If the target time is in the past, or the duration is zero or negative, the event is executed synchronously and immediately without entering the ring buffer, and nil is returned.


API Reference

Dispatcher

type Dispatcher map[interface{}][]HandlerFunc

func (d Dispatcher) Register(projection interface{}, handlers ...HandlerFunc)

Register appends one or more handlers for the given projection. Calling it multiple times on the same key accumulates handlers in call order.

Event

type Event struct {
    ID         string
    Projection interface{}    // key used to look up handlers
    Data       any            // type-safe payload (preferred)
    Args       map[string]any // legacy payload (deprecated)
}

HandlerFunc / Middleware

type HandlerFunc func(context.Context, Event) (Result, error)
type Middleware  func(HandlerFunc) HandlerFunc

BatchHandlerFunc

type BatchHandlerFunc func(context.Context, []Event) ([]Result, error)

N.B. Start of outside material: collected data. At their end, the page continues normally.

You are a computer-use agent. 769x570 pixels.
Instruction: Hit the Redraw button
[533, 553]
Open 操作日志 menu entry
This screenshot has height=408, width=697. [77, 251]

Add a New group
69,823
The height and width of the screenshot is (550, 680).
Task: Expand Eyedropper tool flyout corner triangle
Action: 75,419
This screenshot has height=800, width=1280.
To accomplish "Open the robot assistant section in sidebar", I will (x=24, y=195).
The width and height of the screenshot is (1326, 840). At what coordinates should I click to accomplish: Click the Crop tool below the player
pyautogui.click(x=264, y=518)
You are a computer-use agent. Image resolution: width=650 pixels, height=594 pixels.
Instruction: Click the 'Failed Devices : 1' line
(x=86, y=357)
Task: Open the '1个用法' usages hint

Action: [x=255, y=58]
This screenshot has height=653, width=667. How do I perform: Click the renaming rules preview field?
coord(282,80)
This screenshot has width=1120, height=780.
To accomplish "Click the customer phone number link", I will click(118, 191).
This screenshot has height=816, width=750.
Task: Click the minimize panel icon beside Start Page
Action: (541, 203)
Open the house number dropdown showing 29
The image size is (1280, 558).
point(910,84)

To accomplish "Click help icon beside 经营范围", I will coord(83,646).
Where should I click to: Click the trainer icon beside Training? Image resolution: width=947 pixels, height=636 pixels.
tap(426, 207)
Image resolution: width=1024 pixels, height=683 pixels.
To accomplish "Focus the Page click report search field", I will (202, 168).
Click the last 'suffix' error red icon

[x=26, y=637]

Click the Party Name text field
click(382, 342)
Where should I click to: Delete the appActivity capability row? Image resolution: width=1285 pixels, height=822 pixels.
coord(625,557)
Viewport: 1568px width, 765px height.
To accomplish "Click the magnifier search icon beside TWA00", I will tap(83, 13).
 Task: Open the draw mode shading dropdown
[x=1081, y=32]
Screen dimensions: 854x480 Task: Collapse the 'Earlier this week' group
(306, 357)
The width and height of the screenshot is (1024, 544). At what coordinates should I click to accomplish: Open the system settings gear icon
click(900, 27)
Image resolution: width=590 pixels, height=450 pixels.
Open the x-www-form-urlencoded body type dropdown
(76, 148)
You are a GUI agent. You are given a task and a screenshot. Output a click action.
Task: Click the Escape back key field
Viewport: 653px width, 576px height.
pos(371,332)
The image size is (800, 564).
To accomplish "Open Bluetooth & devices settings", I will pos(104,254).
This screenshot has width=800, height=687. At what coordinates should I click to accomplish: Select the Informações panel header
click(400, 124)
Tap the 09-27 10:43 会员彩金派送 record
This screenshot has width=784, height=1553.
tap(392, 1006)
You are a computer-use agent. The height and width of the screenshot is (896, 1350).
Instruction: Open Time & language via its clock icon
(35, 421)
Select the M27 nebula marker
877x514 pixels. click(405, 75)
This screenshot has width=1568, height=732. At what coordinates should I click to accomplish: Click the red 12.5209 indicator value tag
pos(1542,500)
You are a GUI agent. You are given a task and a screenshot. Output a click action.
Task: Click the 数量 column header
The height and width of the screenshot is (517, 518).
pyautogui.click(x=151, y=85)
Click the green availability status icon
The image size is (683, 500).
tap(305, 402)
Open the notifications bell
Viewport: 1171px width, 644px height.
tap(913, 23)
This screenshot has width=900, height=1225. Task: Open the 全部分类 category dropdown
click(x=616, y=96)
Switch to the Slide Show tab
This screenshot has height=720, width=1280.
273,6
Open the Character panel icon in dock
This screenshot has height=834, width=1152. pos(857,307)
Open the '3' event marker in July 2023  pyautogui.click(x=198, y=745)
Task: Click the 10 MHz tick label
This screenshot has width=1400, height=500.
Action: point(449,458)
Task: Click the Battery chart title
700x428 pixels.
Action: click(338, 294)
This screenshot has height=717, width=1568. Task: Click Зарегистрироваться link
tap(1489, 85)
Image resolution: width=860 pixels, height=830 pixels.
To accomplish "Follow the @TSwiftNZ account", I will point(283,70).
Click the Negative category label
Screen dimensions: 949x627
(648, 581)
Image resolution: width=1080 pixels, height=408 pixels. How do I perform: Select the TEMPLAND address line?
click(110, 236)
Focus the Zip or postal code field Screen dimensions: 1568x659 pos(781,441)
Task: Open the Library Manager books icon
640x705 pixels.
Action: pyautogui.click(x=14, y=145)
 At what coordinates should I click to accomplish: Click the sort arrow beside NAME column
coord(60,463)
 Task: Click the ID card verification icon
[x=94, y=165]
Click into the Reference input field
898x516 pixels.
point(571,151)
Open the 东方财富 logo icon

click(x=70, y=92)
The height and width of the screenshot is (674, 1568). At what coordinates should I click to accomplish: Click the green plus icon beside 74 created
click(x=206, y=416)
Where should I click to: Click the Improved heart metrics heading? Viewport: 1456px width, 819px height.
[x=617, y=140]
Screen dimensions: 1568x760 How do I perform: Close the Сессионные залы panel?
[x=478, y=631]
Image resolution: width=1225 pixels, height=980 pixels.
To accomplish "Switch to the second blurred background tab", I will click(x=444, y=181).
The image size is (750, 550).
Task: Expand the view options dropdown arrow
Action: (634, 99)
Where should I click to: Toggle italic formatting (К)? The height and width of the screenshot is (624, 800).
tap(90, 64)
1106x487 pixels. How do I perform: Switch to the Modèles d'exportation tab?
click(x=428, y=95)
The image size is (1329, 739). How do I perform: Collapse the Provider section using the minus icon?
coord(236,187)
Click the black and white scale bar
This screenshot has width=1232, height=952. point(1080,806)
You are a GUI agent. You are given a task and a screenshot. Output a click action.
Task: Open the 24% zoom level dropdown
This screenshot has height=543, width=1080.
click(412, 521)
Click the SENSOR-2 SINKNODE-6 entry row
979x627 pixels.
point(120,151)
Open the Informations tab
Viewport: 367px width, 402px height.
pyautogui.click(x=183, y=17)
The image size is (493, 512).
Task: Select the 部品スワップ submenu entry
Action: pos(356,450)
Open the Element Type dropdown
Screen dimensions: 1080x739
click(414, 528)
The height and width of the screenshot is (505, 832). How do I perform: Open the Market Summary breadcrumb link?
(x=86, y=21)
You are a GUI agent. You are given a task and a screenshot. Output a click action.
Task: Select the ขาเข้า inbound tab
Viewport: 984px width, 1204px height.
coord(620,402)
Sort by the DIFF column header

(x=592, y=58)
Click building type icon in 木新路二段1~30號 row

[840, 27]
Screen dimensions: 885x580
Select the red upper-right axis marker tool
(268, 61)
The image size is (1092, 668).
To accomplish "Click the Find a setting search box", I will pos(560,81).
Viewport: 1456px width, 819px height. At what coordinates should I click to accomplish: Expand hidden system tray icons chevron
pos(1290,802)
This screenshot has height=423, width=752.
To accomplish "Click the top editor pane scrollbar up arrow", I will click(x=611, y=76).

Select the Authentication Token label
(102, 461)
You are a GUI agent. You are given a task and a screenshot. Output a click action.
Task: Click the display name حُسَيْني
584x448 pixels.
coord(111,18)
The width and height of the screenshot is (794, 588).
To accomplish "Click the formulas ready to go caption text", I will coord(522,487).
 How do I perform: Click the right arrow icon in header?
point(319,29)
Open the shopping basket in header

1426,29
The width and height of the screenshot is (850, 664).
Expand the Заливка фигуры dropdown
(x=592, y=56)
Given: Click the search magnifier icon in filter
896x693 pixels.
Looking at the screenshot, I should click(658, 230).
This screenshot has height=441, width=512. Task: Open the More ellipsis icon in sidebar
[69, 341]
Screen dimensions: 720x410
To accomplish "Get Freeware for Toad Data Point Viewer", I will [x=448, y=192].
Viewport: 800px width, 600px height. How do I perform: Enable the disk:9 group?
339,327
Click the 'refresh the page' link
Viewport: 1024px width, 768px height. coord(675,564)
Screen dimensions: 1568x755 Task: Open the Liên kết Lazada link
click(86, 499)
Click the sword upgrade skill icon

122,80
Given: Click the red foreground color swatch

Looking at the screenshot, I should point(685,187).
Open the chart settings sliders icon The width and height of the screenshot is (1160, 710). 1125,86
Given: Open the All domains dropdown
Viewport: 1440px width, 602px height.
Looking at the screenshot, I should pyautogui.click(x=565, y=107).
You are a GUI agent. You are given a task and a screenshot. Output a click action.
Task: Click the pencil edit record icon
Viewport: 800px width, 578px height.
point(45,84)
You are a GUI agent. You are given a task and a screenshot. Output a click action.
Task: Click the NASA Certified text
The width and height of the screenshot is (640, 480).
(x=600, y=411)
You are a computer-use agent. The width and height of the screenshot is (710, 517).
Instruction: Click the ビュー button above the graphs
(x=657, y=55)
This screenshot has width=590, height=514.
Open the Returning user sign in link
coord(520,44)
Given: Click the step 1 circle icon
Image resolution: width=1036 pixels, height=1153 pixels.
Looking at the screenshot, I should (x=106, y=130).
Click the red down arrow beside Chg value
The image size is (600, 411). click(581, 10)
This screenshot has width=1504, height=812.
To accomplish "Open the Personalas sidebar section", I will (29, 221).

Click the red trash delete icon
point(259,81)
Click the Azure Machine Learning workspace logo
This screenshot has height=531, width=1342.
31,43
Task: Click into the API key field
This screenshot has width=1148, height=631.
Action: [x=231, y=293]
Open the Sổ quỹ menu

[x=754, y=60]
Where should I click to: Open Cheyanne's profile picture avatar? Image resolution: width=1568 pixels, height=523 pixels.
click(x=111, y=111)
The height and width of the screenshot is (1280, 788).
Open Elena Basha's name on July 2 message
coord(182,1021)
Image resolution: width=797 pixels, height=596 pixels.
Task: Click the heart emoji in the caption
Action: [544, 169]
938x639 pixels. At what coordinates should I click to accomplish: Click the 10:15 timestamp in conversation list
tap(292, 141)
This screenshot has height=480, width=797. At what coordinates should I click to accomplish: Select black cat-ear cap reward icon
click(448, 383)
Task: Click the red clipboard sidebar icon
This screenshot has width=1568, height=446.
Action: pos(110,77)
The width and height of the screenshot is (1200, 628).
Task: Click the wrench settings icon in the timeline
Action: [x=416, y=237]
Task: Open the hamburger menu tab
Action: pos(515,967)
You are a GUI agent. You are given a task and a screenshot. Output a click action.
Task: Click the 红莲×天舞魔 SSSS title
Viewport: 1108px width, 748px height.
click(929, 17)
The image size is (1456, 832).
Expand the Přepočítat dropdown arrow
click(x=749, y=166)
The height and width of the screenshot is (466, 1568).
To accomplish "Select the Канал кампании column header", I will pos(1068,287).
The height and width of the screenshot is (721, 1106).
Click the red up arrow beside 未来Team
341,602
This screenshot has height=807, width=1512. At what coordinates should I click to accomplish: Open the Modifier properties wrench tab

Receives a slice of events collected during a Publish cycle. Returns one Result per input event (may be nil or shorter — missing entries default to zero Result) and a single error covering the whole batch. Middleware is not applied; use lifecycle hooks for cross-cutting concerns.

Result

type Result struct {
    Message string
}

OverrunPolicy

const (
    DropOldest  OverrunPolicy = iota
    Block
    ReturnError
)

var ErrBufferFull = errors.New("goeventbus: buffer is full")

EventStore

Constructor

func NewEventStore(dispatcher *Dispatcher, bufferSize uint64, policy OverrunPolicy) *EventStore

Panics if dispatcher is nil or bufferSize is not a non-zero power of two.

Fields

Field Type Description
Async bool Enable async worker pool dispatch
DLQ *DeadLetterQueue Optional dead letter queue; nil by default

Methods

Method Description
Subscribe(ctx, Event) error Enqueue an event; applies back-pressure per OverrunPolicy
Publish() Dispatch all pending events to their handlers
RegisterBatch(projection, size, BatchHandlerFunc) Register a batch handler; events are delivered in chunks of up to size
Use(Middleware) Append middleware to the chain (applied to per-event handlers only)
OnBefore(BeforeHook) Register a hook that runs before each handler invocation
OnAfter(AfterHook) Register a hook that runs after each handler invocation
OnError(ErrorHook) Register a hook that runs when a handler errors
Drain(ctx) error Wait for all async handlers; shuts down the worker pool
Close(ctx) error Alias for Drain
Metrics() (published, processed, errors uint64) Snapshot event counters; processed counts individual events, not batch calls
Schedule(ctx, time.Time, Event) *time.Timer Fire an event at a time
ScheduleAfter(ctx, time.Duration, Event) *time.Timer Fire an event after a duration
BeginTransaction() *Transaction Returns a *Transaction scoped to this store

DeadLetter

type DeadLetter struct {
    Event    Event
    Err      error     // handler error, or a wrapped panic value
    FailedAt time.Time
    Attempts int       // 1 on first failure; incremented on each Replay call
}

DeadLetterQueue

func NewDeadLetterQueue() *DeadLetterQueue
Method Description
Len() int Number of entries currently in the queue
Entries() []DeadLetter Snapshot copy — safe to iterate without holding a lock
Drain() []DeadLetter Remove and return all entries, leaving the queue empty
Replay(ctx, store) error Re-subscribe all entries, call Publish, keep failures in queue

Attach to a store via store.DLQ = GoEventBus.NewDeadLetterQueue(). When DLQ is nil (default) behaviour is unchanged.

Transaction

Method Description
Publish(Event) Buffer an event within the transaction
Commit(ctx) error Enqueue and process all buffered events; stops on first error
Rollback() Discard all buffered events

Benchmarks

Run on Apple M-series with go test -bench . -benchtime=3s:

Benchmark Iterations ns/op
BenchmarkSubscribe 27,080,376 40.37
BenchmarkSubscribeParallel 26,418,999 38.42
BenchmarkPublish 295,661,464 3.91
BenchmarkPublishAfterPrefill 252,943,526 4.59
BenchmarkSubscribeLargePayload 1,613,017 771.5
BenchmarkPublishLargePayload 296,434,225 3.91
BenchmarkEventStore_Async 2,816,988 436.5
BenchmarkEventStore_Sync 2,638,519 428.5
BenchmarkFastHTTPSync 6,275,112 163.8
BenchmarkFastHTTPAsync 1,954,884 662.0
BenchmarkFastHTTPParallel 4,489,274 262.3

Contributing

Contributions, issues, and feature requests are welcome. See the issues page to get started.

License

Distributed under the MIT License. See LICENSE for details.